**WORK INSTRUCTIONS**: Starting with the line that contains "Given: Click the" and ending with the last line of the entries, repeat exactly those lines and nothing else, pictures excluded.

[Entries taken from a collection]
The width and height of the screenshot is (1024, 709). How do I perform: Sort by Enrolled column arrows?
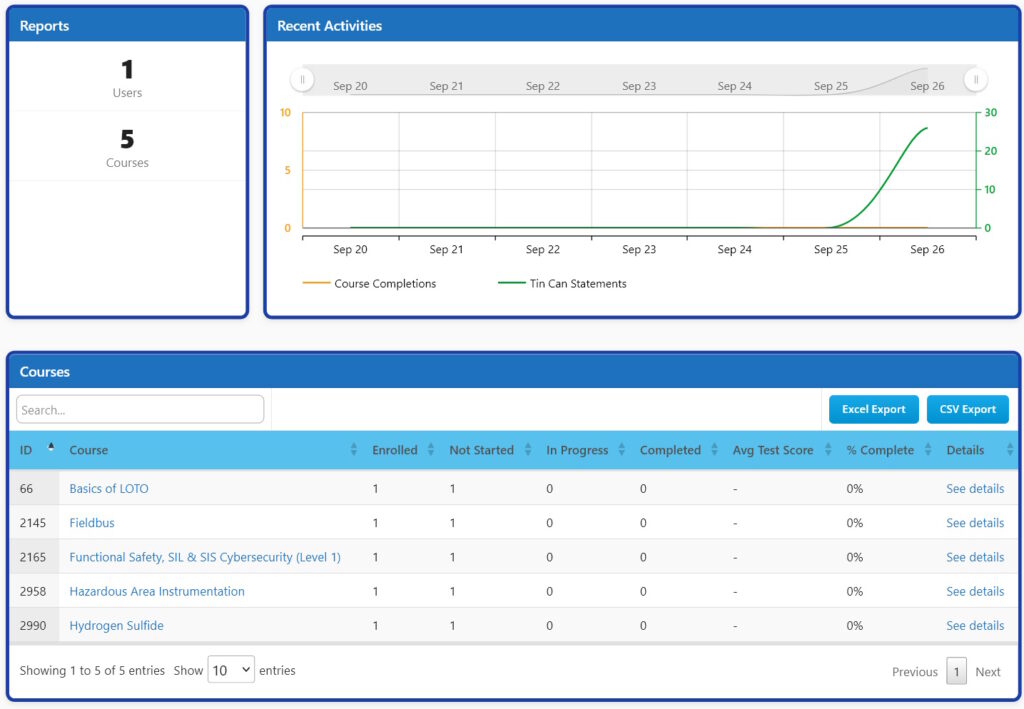coord(431,450)
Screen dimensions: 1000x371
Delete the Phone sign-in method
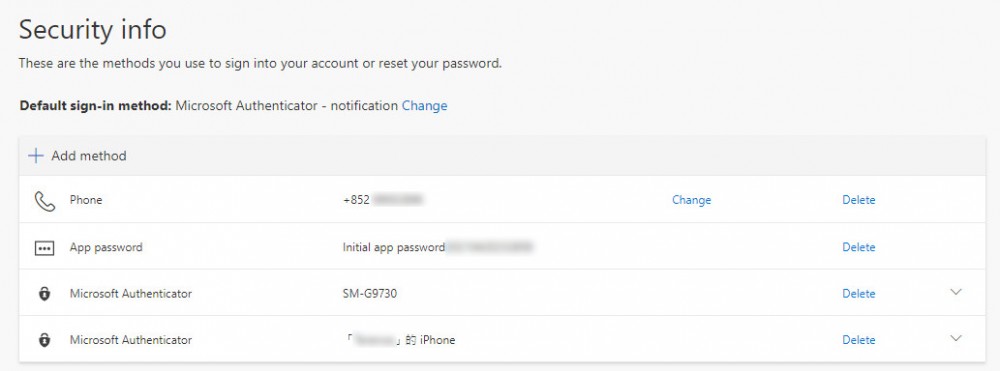[x=858, y=200]
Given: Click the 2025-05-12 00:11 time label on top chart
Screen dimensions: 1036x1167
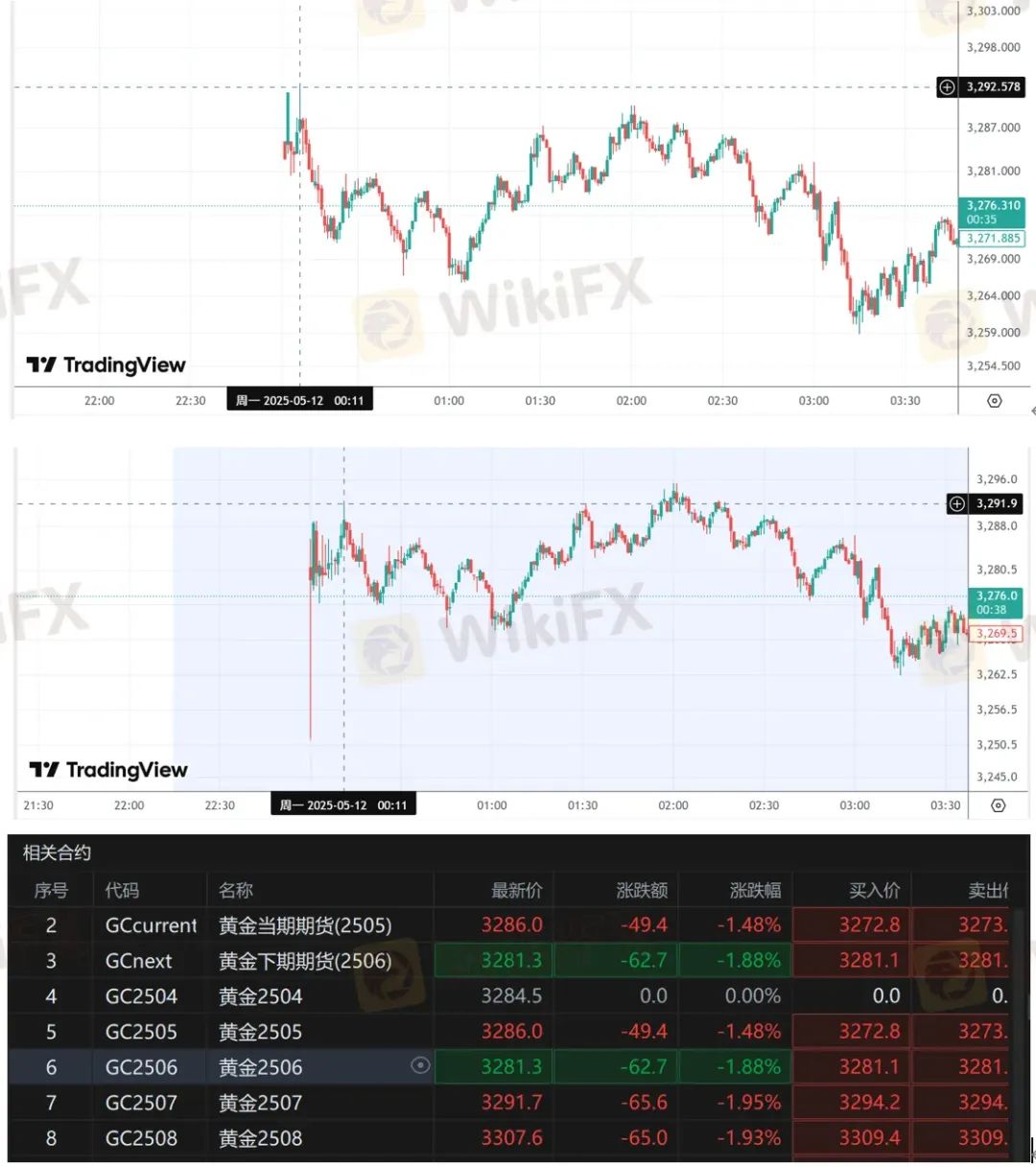Looking at the screenshot, I should tap(299, 401).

**RESULT**:
Given: Click the 2025-05-12 00:11 time label on top chart
Screen dimensions: 1036x1167
Looking at the screenshot, I should tap(299, 401).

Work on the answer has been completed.